Obey Local Etiquette
This, of course, implies that you know local etiquette. And the most important piece of etiquette that all DC area residents want tourists to know is to STAND ON THE RIGHT SIDE OF THE ESCALATORS. The left side is for those who are in a hurry and are walking up or down the escalators. The right side is for standing. Are we clear?
In fact, staying to the right is a good idea when walking on the sidewalks. Your family does not need to walk beside each other, blocking the sidewalk. All of the people moving and pushing past you very quickly are not trying to be rude; they’re trying to get to work or an important meeting. The tourist families hogging the sidewalk are the ones being rude.
And speaking of standing and walking, if you’re taking the Metro, do not attempt to board until the people inside exit. Again, you board the Metro only after the people inside the train exit the car. The same rule applies for elevators. Only so many people can fit through a door at once. Those exiting, go first; those entering, go second.

What the task requires: Continue the advice on DC local etiquette for tourists, starting right after its last sentence.

Dataset entries
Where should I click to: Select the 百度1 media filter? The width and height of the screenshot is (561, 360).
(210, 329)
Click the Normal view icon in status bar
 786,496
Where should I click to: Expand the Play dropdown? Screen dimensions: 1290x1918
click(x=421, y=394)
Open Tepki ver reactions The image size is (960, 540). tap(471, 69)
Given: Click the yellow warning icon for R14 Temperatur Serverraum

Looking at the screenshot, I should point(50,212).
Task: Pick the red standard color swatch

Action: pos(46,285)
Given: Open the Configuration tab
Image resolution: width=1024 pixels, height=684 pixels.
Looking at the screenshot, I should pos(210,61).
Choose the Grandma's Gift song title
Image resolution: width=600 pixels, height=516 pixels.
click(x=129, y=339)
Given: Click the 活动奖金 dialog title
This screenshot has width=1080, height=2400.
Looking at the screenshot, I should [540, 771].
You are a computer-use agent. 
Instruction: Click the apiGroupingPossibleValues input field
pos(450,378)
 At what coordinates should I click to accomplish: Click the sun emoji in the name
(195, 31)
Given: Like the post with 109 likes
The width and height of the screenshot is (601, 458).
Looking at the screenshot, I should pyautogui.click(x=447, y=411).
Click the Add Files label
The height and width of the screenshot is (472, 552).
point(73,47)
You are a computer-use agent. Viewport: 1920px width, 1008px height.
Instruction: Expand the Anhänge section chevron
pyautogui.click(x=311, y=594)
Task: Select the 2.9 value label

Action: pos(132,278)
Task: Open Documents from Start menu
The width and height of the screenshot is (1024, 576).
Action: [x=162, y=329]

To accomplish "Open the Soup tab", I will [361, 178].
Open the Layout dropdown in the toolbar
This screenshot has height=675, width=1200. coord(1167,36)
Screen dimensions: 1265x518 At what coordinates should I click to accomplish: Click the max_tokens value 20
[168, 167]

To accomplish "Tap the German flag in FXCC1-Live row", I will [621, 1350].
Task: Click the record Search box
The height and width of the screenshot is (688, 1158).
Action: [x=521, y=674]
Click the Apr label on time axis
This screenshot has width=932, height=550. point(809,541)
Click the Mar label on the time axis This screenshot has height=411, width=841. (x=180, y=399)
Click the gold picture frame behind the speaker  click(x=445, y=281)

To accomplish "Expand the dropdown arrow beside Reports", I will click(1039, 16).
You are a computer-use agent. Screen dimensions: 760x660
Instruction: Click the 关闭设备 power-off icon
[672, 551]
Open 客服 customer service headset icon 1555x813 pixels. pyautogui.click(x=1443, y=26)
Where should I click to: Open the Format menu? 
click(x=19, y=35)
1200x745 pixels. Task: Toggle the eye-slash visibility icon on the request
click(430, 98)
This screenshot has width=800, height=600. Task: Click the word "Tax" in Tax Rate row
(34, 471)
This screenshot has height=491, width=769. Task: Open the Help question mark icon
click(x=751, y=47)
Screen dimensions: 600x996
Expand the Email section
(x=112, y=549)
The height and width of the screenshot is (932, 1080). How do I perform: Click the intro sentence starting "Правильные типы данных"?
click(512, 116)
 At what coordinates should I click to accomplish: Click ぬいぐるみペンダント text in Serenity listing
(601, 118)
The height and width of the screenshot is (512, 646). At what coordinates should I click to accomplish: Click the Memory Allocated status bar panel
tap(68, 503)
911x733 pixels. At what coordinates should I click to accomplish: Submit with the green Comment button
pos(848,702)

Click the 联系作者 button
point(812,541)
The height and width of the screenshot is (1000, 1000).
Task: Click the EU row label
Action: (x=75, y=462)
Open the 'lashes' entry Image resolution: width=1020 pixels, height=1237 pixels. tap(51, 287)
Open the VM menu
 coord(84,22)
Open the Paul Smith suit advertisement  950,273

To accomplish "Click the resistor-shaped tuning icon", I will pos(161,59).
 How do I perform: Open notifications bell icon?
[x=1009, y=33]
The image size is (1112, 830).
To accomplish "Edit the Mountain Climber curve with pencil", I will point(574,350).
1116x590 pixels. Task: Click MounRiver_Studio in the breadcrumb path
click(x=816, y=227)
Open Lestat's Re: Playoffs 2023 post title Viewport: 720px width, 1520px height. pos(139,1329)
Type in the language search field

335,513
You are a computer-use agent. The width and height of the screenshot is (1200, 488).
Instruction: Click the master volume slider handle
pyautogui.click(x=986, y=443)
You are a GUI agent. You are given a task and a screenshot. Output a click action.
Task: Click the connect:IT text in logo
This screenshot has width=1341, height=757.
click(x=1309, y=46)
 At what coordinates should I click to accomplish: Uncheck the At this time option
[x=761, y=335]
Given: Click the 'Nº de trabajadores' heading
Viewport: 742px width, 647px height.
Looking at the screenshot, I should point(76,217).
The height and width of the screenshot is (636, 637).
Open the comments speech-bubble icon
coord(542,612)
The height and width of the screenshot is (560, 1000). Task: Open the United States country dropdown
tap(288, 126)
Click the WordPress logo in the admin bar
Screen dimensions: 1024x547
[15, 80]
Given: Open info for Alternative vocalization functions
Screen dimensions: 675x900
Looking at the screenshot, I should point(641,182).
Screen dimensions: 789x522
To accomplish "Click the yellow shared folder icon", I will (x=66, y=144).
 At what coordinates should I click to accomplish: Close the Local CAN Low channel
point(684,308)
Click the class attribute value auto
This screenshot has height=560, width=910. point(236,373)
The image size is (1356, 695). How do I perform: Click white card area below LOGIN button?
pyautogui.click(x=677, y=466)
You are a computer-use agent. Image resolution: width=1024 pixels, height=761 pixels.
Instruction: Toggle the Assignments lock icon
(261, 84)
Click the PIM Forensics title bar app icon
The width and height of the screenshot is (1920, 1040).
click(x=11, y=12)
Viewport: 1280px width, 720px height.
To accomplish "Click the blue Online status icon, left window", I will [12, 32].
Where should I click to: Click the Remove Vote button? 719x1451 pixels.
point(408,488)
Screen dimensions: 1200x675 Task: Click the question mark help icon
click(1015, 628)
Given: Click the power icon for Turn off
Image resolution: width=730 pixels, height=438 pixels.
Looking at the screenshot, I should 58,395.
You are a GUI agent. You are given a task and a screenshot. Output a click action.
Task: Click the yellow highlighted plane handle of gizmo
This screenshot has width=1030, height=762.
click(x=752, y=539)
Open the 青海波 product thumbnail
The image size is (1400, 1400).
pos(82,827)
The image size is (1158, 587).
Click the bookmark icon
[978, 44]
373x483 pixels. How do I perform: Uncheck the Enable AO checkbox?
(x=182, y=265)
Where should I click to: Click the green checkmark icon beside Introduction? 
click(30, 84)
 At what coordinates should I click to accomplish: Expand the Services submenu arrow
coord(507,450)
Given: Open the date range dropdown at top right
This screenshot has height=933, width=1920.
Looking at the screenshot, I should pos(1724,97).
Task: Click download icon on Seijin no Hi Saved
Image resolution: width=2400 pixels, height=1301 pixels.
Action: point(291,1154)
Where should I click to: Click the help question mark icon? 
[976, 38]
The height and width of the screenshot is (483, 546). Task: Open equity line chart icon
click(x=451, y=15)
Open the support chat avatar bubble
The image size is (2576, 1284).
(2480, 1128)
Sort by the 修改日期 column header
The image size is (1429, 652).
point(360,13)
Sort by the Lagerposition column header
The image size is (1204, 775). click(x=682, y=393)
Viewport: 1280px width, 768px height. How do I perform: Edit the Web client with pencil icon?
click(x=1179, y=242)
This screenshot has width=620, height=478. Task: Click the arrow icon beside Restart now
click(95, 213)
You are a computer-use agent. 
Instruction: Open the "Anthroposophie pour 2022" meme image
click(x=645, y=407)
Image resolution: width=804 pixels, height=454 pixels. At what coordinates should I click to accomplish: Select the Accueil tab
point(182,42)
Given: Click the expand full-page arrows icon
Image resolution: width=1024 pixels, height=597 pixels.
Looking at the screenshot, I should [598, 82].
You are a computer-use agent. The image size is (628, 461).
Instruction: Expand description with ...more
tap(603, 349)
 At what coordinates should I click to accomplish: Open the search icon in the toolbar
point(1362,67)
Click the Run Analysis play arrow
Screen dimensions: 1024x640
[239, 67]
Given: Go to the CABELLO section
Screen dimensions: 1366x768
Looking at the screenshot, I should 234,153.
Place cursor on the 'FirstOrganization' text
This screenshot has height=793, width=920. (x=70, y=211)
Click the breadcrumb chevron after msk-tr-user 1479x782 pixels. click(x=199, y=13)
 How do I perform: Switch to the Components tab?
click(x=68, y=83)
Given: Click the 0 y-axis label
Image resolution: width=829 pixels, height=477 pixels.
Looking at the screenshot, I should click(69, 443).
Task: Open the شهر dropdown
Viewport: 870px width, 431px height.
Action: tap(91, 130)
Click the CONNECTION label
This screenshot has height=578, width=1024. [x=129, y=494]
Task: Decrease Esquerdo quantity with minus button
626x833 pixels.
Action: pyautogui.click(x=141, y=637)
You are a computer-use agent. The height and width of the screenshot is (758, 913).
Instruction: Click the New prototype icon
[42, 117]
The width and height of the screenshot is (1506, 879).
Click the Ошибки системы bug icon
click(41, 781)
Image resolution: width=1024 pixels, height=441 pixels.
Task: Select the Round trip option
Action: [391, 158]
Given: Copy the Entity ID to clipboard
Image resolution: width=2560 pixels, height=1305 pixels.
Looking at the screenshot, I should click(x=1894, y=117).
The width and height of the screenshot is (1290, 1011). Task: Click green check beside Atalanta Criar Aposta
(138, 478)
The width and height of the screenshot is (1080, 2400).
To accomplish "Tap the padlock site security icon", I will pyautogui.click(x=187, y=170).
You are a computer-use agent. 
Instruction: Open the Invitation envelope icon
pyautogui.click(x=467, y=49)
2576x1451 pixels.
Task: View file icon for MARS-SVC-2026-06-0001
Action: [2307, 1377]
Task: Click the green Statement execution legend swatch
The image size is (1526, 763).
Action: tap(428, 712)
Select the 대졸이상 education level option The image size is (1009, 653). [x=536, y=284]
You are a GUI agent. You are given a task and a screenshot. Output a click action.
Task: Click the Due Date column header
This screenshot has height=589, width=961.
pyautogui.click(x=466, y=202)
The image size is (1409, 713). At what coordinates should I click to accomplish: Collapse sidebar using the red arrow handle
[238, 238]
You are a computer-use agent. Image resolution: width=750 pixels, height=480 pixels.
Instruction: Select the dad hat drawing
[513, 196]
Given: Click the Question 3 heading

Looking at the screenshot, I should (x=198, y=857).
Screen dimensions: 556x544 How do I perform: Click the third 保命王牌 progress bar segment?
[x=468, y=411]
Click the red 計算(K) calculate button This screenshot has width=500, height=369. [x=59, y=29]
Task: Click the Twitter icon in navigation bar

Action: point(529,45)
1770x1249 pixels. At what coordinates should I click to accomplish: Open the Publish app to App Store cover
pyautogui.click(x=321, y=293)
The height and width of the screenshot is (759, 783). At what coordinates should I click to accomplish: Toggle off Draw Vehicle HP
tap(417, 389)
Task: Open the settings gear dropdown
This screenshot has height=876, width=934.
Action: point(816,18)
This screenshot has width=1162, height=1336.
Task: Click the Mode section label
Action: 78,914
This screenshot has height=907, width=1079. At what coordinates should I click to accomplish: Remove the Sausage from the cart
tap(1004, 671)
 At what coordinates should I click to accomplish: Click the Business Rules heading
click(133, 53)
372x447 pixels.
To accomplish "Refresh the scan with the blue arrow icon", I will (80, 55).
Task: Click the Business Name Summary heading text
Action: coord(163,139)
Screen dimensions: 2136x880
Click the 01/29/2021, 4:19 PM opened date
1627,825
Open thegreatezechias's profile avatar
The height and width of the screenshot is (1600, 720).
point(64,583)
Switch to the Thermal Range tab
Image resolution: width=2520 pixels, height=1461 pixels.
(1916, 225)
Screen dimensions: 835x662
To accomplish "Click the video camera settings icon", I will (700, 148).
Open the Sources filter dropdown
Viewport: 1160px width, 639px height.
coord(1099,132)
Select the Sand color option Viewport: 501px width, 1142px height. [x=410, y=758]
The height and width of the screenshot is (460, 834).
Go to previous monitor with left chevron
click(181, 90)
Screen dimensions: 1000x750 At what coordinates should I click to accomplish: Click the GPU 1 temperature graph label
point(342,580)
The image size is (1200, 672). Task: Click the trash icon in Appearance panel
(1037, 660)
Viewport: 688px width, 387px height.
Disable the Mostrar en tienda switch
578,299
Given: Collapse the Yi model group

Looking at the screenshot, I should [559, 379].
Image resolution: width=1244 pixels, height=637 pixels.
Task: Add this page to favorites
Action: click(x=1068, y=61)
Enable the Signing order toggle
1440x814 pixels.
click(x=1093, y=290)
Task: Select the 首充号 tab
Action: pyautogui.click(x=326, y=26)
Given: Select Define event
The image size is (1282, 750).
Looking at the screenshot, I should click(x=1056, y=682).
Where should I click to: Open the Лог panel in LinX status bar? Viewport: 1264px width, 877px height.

Answer to the problem:
If you use the Metro, wait until at least 9:00. During rush hour, many of the cars are crammed full of sleepy, cranky residents going to work. Trying to shoehorn your family into a car adds unwanted stress for everyone; DC residents have enough stress already. You’ll notice that most of the people around here are far skinnier than the people where you’re from. That’s because almost everyone jogs a lot in order to relieve stress. Don’t make them have to run a few extra miles because you couldn’t wait an extra hour to see the Lincoln Memorial. If you do use the Metro during rush hour, hold onto your kids. The teeming crowd that looks like one person moving in unison will engulf small children.
When walking around our city, everywhere you turn, there is going to be something that will make you want to take a picture. That’s fine. Take all the pictures you want. But, while doing so, keep in mind that many of the people around you have somewhere to be. Don’t hold up people on their way to work or a meeting because you want to line up the photo to make it look like you’re holding the Washington Monument between two fingers. Position yourself so as not to impede walking traffic, or allow people to walk through your “photo shoot.” Lest you think I’m being picky, this is actually a problem for locals here in DC. Many tourists think that they have the right to block the entire sidewalk in order to take a picture. They don’t; and many locals, like myself, will keep walking and ignore the angry protestations from the tourists that we’re ruining their picture. There’s room on the sidewalks for all of us.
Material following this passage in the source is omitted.